Rows from a screen grounding dataset
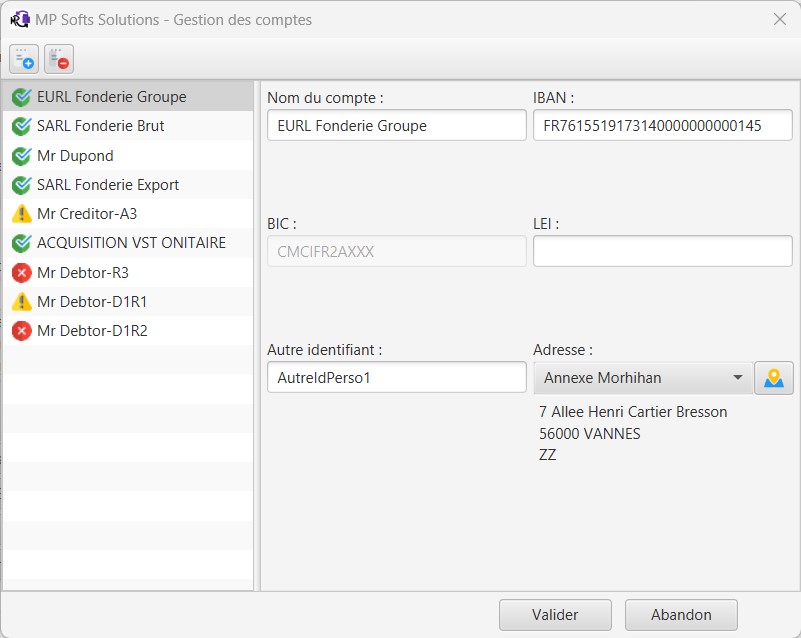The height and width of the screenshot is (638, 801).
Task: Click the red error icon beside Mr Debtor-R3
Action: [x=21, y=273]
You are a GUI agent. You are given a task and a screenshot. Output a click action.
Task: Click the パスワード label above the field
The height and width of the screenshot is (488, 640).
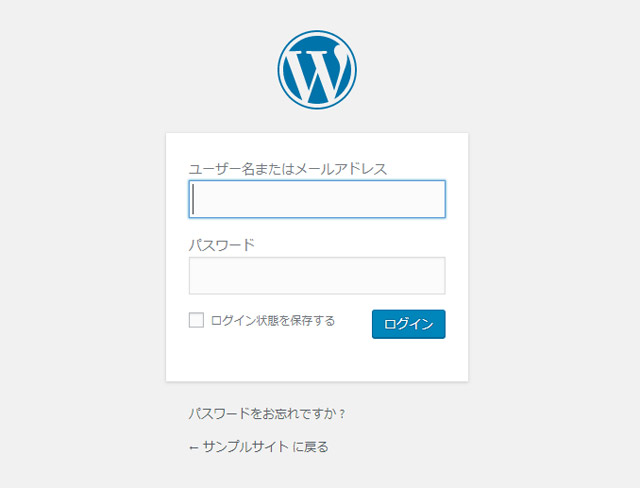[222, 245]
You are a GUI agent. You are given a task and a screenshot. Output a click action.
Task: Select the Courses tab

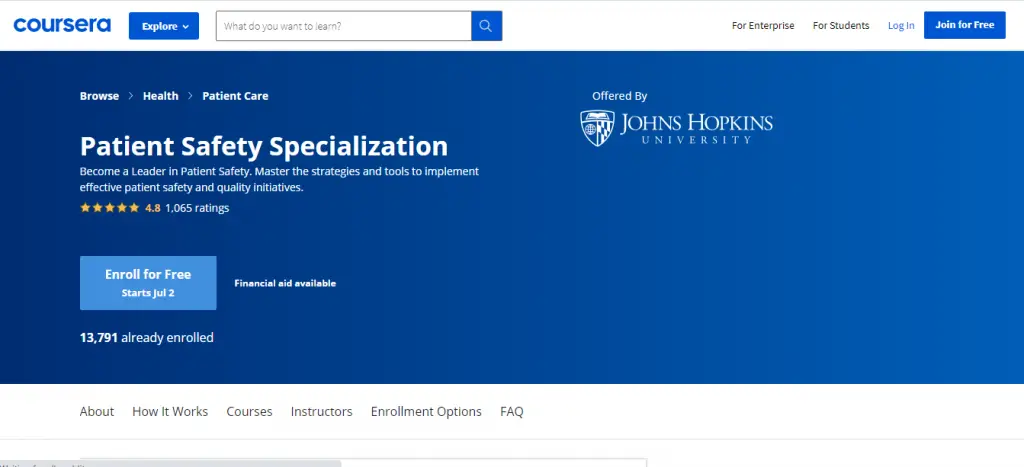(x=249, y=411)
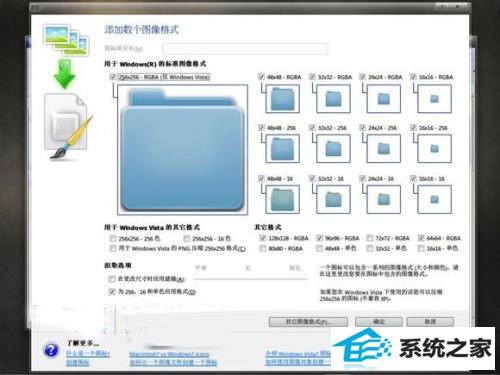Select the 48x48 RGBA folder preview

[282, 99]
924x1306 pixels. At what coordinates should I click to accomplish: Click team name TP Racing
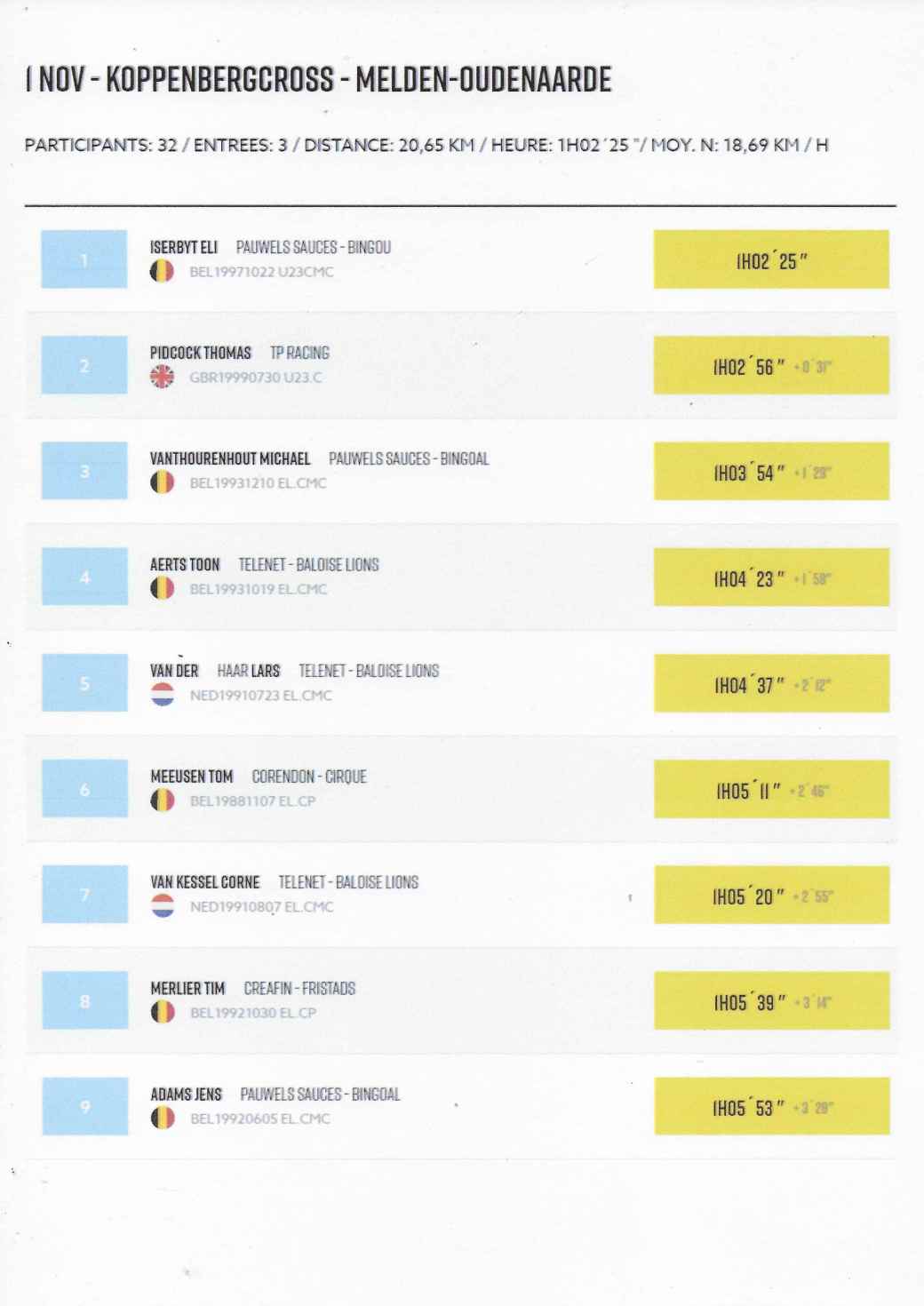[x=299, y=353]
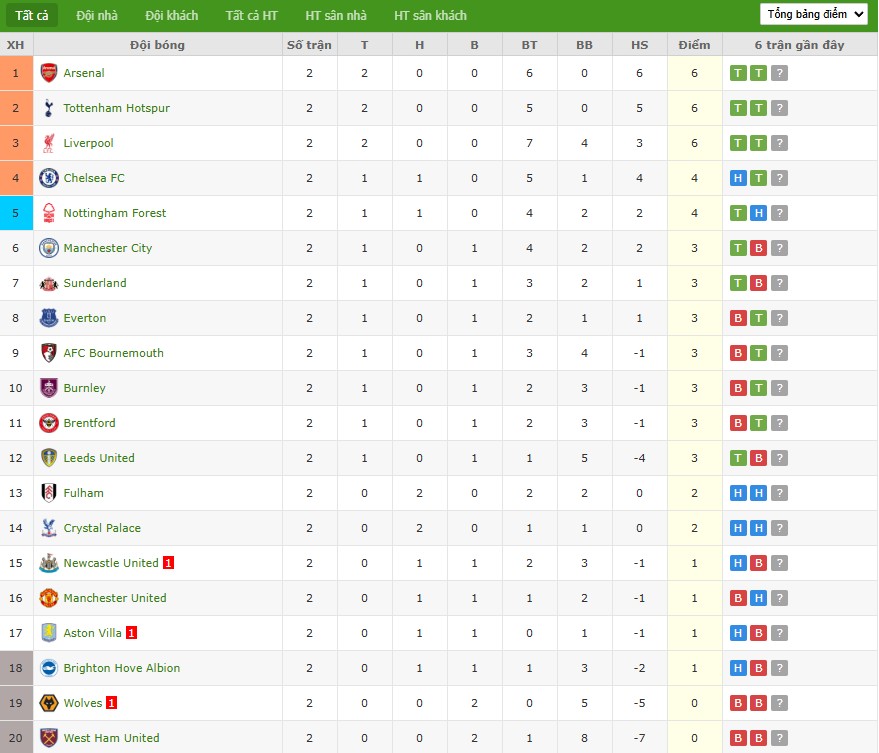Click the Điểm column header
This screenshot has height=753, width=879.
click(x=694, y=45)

- _TASK STATEMENT_
Copy every item above word for word, leaving out the pictures.

- _TASK ANSWER_
The height and width of the screenshot is (638, 801).
Task: Click the red error icon beside Mr Debtor-R3
Action: [x=21, y=273]
You are a GUI agent. You are given a task and a screenshot. Output a click action.
Task: Click the パスワード label above the field
The height and width of the screenshot is (488, 640).
[222, 245]
You are a GUI agent. You are given a task and a screenshot. Output a click action.
Task: Select the Courses tab

(x=249, y=411)
Select the 48x48 RGBA folder preview

[282, 99]
924x1306 pixels. At what coordinates should I click to accomplish: Click team name TP Racing
[x=299, y=353]
Click the Điểm column header
This screenshot has height=753, width=879.
click(x=694, y=45)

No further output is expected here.